(Records from a dataset)
Content starts

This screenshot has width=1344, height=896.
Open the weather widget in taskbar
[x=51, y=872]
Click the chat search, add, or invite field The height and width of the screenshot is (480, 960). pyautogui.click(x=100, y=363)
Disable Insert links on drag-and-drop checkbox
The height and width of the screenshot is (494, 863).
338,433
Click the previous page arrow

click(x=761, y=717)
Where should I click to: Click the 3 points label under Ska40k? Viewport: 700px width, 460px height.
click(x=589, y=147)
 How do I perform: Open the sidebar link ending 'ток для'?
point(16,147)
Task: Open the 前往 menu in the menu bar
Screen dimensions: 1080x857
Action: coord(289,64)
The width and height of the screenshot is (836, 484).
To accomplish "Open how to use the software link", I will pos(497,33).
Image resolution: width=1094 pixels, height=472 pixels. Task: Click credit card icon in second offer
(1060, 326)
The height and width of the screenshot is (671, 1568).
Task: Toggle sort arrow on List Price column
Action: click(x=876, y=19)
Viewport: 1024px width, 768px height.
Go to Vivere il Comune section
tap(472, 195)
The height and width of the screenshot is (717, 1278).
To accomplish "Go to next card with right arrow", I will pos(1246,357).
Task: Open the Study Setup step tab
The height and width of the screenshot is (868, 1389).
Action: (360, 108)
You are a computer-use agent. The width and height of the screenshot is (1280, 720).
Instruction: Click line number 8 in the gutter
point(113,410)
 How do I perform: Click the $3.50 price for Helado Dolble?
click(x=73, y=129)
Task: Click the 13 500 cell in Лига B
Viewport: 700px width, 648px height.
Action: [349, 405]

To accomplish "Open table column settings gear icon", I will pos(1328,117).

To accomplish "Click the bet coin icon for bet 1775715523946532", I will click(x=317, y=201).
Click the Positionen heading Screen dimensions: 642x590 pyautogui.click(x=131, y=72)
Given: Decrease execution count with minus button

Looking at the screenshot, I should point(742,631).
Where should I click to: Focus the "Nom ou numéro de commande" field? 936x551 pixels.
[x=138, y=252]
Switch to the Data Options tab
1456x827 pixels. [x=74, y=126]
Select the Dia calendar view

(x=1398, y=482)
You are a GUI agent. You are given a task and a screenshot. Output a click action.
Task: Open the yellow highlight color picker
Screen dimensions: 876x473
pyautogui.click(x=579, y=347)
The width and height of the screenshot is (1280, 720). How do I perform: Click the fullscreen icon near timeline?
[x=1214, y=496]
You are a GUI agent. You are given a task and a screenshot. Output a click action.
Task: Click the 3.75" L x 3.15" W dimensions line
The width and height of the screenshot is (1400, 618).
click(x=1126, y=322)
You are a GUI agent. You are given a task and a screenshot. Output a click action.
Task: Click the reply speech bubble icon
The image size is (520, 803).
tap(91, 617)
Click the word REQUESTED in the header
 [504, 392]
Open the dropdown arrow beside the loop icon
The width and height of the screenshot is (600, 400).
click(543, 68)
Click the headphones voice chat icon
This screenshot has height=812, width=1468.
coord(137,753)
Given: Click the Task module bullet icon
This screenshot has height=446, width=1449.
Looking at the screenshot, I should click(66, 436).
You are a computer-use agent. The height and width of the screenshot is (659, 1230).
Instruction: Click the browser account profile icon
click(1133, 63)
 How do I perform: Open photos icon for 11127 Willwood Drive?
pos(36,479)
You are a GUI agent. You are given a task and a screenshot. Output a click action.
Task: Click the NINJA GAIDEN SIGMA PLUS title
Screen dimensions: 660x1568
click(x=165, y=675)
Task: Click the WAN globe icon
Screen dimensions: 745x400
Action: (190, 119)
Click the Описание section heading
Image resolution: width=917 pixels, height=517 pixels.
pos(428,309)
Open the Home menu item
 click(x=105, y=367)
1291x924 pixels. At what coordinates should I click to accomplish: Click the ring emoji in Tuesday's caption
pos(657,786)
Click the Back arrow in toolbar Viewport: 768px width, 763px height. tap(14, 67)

Content ends

■ **What is expected**
Write all the data out again, exactly.

■ **Output below**
This screenshot has width=1344, height=896.
Open the weather widget in taskbar
[x=51, y=872]
Click the chat search, add, or invite field The height and width of the screenshot is (480, 960). pyautogui.click(x=100, y=363)
Disable Insert links on drag-and-drop checkbox
The height and width of the screenshot is (494, 863).
338,433
Click the previous page arrow

click(x=761, y=717)
Where should I click to: Click the 3 points label under Ska40k? Viewport: 700px width, 460px height.
click(x=589, y=147)
 How do I perform: Open the sidebar link ending 'ток для'?
point(16,147)
Task: Open the 前往 menu in the menu bar
Screen dimensions: 1080x857
Action: coord(289,64)
The width and height of the screenshot is (836, 484).
To accomplish "Open how to use the software link", I will pos(497,33).
Image resolution: width=1094 pixels, height=472 pixels. Task: Click credit card icon in second offer
(1060, 326)
The height and width of the screenshot is (671, 1568).
Task: Toggle sort arrow on List Price column
Action: click(x=876, y=19)
Viewport: 1024px width, 768px height.
Go to Vivere il Comune section
tap(472, 195)
The height and width of the screenshot is (717, 1278).
To accomplish "Go to next card with right arrow", I will pos(1246,357).
Task: Open the Study Setup step tab
The height and width of the screenshot is (868, 1389).
Action: (360, 108)
You are a computer-use agent. The width and height of the screenshot is (1280, 720).
Instruction: Click line number 8 in the gutter
point(113,410)
 How do I perform: Click the $3.50 price for Helado Dolble?
click(x=73, y=129)
Task: Click the 13 500 cell in Лига B
Viewport: 700px width, 648px height.
Action: [349, 405]

To accomplish "Open table column settings gear icon", I will pos(1328,117).

To accomplish "Click the bet coin icon for bet 1775715523946532", I will click(x=317, y=201).
Click the Positionen heading Screen dimensions: 642x590 pyautogui.click(x=131, y=72)
Given: Decrease execution count with minus button

Looking at the screenshot, I should point(742,631).
Where should I click to: Focus the "Nom ou numéro de commande" field? 936x551 pixels.
[x=138, y=252]
Switch to the Data Options tab
1456x827 pixels. [x=74, y=126]
Select the Dia calendar view

(x=1398, y=482)
You are a GUI agent. You are given a task and a screenshot. Output a click action.
Task: Open the yellow highlight color picker
Screen dimensions: 876x473
pyautogui.click(x=579, y=347)
The width and height of the screenshot is (1280, 720). How do I perform: Click the fullscreen icon near timeline?
[x=1214, y=496]
You are a GUI agent. You are given a task and a screenshot. Output a click action.
Task: Click the 3.75" L x 3.15" W dimensions line
The width and height of the screenshot is (1400, 618).
click(x=1126, y=322)
You are a GUI agent. You are given a task and a screenshot. Output a click action.
Task: Click the reply speech bubble icon
The image size is (520, 803).
tap(91, 617)
Click the word REQUESTED in the header
 [504, 392]
Open the dropdown arrow beside the loop icon
The width and height of the screenshot is (600, 400).
click(543, 68)
Click the headphones voice chat icon
This screenshot has height=812, width=1468.
coord(137,753)
Given: Click the Task module bullet icon
This screenshot has height=446, width=1449.
Looking at the screenshot, I should click(66, 436).
You are a computer-use agent. The height and width of the screenshot is (659, 1230).
Instruction: Click the browser account profile icon
click(1133, 63)
 How do I perform: Open photos icon for 11127 Willwood Drive?
pos(36,479)
You are a GUI agent. You are given a task and a screenshot. Output a click action.
Task: Click the NINJA GAIDEN SIGMA PLUS title
Screen dimensions: 660x1568
click(x=165, y=675)
Task: Click the WAN globe icon
Screen dimensions: 745x400
Action: (190, 119)
Click the Описание section heading
Image resolution: width=917 pixels, height=517 pixels.
pos(428,309)
Open the Home menu item
 click(x=105, y=367)
1291x924 pixels. At what coordinates should I click to accomplish: Click the ring emoji in Tuesday's caption
pos(657,786)
Click the Back arrow in toolbar Viewport: 768px width, 763px height. tap(14, 67)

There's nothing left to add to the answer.